## ASSIGNMENT
Each entry that follows should be written again verbatim.

Records from a data collection:
***

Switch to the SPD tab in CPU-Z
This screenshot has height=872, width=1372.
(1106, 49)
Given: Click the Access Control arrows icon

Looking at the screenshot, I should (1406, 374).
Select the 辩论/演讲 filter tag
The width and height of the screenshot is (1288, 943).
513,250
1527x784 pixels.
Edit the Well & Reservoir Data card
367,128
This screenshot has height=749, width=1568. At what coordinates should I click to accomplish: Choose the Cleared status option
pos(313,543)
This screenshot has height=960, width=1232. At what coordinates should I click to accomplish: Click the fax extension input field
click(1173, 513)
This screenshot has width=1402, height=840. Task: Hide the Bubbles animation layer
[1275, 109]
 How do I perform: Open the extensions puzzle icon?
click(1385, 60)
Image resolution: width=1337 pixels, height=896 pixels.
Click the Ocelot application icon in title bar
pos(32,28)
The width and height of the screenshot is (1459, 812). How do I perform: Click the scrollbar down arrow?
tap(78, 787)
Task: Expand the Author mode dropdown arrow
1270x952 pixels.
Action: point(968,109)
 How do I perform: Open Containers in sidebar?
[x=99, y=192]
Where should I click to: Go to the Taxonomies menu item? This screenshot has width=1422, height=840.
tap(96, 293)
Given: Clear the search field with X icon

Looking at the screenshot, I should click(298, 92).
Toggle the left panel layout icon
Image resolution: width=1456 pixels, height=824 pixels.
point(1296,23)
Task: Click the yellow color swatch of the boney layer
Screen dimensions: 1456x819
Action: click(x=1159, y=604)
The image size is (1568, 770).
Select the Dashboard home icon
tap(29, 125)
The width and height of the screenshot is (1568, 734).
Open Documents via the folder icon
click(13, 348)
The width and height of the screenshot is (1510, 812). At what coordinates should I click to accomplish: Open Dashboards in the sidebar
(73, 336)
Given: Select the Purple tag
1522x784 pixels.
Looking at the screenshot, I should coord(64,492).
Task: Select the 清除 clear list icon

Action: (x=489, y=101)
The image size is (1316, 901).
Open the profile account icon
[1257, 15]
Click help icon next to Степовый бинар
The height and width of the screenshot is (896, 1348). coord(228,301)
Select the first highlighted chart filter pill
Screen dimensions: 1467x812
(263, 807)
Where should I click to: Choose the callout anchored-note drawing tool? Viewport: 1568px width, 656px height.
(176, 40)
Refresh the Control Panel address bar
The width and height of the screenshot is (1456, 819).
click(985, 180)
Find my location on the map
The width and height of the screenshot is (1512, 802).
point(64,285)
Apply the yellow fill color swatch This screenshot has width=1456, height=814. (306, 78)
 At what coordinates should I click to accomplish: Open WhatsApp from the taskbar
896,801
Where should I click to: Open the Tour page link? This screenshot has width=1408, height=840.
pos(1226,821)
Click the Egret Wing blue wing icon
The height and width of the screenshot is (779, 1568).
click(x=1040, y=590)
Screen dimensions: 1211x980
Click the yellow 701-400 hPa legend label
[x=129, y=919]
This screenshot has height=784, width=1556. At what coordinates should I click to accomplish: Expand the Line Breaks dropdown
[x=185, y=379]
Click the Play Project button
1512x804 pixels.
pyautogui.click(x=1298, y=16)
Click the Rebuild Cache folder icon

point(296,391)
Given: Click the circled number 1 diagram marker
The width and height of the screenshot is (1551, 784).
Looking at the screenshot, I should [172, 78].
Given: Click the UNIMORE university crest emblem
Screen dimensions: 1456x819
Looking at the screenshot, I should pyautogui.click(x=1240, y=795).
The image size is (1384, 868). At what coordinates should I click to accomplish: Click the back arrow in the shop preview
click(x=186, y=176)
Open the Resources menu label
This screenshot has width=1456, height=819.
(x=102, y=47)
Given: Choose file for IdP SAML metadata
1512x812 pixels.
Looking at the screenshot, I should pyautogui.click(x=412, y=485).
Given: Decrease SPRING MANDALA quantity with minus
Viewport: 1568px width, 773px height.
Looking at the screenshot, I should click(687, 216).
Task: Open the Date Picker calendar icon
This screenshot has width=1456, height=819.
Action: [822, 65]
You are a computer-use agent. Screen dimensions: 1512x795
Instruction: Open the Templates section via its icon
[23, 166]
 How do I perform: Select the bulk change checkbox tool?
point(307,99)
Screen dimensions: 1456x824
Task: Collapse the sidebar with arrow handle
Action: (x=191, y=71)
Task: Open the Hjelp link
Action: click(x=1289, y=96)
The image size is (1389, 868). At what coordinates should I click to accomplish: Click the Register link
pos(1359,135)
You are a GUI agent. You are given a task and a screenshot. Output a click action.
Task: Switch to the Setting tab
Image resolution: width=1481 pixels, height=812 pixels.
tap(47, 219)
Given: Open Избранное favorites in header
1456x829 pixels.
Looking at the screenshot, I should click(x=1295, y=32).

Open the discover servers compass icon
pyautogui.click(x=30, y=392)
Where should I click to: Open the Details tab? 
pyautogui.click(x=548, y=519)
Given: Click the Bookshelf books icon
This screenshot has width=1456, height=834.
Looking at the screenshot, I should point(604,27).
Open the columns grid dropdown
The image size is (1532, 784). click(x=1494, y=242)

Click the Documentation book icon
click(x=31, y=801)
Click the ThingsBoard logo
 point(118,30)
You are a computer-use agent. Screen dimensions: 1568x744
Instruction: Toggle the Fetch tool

***

## SOLUTION
Switch to the SPD tab in CPU-Z
This screenshot has height=872, width=1372.
(1106, 49)
Given: Click the Access Control arrows icon

Looking at the screenshot, I should (1406, 374).
Select the 辩论/演讲 filter tag
The width and height of the screenshot is (1288, 943).
513,250
1527x784 pixels.
Edit the Well & Reservoir Data card
367,128
This screenshot has height=749, width=1568. At what coordinates should I click to accomplish: Choose the Cleared status option
pos(313,543)
This screenshot has height=960, width=1232. At what coordinates should I click to accomplish: Click the fax extension input field
click(1173, 513)
This screenshot has width=1402, height=840. Task: Hide the Bubbles animation layer
[1275, 109]
 How do I perform: Open the extensions puzzle icon?
click(1385, 60)
Image resolution: width=1337 pixels, height=896 pixels.
Click the Ocelot application icon in title bar
pos(32,28)
The width and height of the screenshot is (1459, 812). How do I perform: Click the scrollbar down arrow?
tap(78, 787)
Task: Expand the Author mode dropdown arrow
1270x952 pixels.
Action: point(968,109)
 How do I perform: Open Containers in sidebar?
[x=99, y=192]
Where should I click to: Go to the Taxonomies menu item? This screenshot has width=1422, height=840.
tap(96, 293)
Given: Clear the search field with X icon

Looking at the screenshot, I should click(298, 92).
Toggle the left panel layout icon
Image resolution: width=1456 pixels, height=824 pixels.
point(1296,23)
Task: Click the yellow color swatch of the boney layer
Screen dimensions: 1456x819
Action: click(x=1159, y=604)
The image size is (1568, 770).
Select the Dashboard home icon
tap(29, 125)
The width and height of the screenshot is (1568, 734).
Open Documents via the folder icon
click(13, 348)
The width and height of the screenshot is (1510, 812). At what coordinates should I click to accomplish: Open Dashboards in the sidebar
(73, 336)
Given: Select the Purple tag
1522x784 pixels.
Looking at the screenshot, I should coord(64,492).
Task: Select the 清除 clear list icon

Action: (x=489, y=101)
The image size is (1316, 901).
Open the profile account icon
[1257, 15]
Click help icon next to Степовый бинар
The height and width of the screenshot is (896, 1348). coord(228,301)
Select the first highlighted chart filter pill
Screen dimensions: 1467x812
(263, 807)
Where should I click to: Choose the callout anchored-note drawing tool? Viewport: 1568px width, 656px height.
(176, 40)
Refresh the Control Panel address bar
The width and height of the screenshot is (1456, 819).
click(985, 180)
Find my location on the map
The width and height of the screenshot is (1512, 802).
point(64,285)
Apply the yellow fill color swatch This screenshot has width=1456, height=814. (306, 78)
 At what coordinates should I click to accomplish: Open WhatsApp from the taskbar
896,801
Where should I click to: Open the Tour page link? This screenshot has width=1408, height=840.
pos(1226,821)
Click the Egret Wing blue wing icon
The height and width of the screenshot is (779, 1568).
click(x=1040, y=590)
Screen dimensions: 1211x980
Click the yellow 701-400 hPa legend label
[x=129, y=919]
This screenshot has height=784, width=1556. At what coordinates should I click to accomplish: Expand the Line Breaks dropdown
[x=185, y=379]
Click the Play Project button
1512x804 pixels.
pyautogui.click(x=1298, y=16)
Click the Rebuild Cache folder icon

point(296,391)
Given: Click the circled number 1 diagram marker
The width and height of the screenshot is (1551, 784).
Looking at the screenshot, I should [172, 78].
Given: Click the UNIMORE university crest emblem
Screen dimensions: 1456x819
Looking at the screenshot, I should pyautogui.click(x=1240, y=795).
The image size is (1384, 868). At what coordinates should I click to accomplish: Click the back arrow in the shop preview
click(x=186, y=176)
Open the Resources menu label
This screenshot has width=1456, height=819.
(x=102, y=47)
Given: Choose file for IdP SAML metadata
1512x812 pixels.
Looking at the screenshot, I should pyautogui.click(x=412, y=485).
Given: Decrease SPRING MANDALA quantity with minus
Viewport: 1568px width, 773px height.
Looking at the screenshot, I should click(687, 216).
Task: Open the Date Picker calendar icon
This screenshot has width=1456, height=819.
Action: [822, 65]
You are a computer-use agent. Screen dimensions: 1512x795
Instruction: Open the Templates section via its icon
[23, 166]
 How do I perform: Select the bulk change checkbox tool?
point(307,99)
Screen dimensions: 1456x824
Task: Collapse the sidebar with arrow handle
Action: (x=191, y=71)
Task: Open the Hjelp link
Action: click(x=1289, y=96)
The image size is (1389, 868). At what coordinates should I click to accomplish: Click the Register link
pos(1359,135)
You are a GUI agent. You are given a task and a screenshot. Output a click action.
Task: Switch to the Setting tab
Image resolution: width=1481 pixels, height=812 pixels.
tap(47, 219)
Given: Open Избранное favorites in header
1456x829 pixels.
Looking at the screenshot, I should click(x=1295, y=32).

Open the discover servers compass icon
pyautogui.click(x=30, y=392)
Where should I click to: Open the Details tab? 
pyautogui.click(x=548, y=519)
Given: Click the Bookshelf books icon
This screenshot has width=1456, height=834.
Looking at the screenshot, I should point(604,27).
Open the columns grid dropdown
The image size is (1532, 784). click(x=1494, y=242)

Click the Documentation book icon
click(x=31, y=801)
Click the ThingsBoard logo
 point(118,30)
You are a computer-use agent. Screen dimensions: 1568x744
Instruction: Toggle the Fetch tool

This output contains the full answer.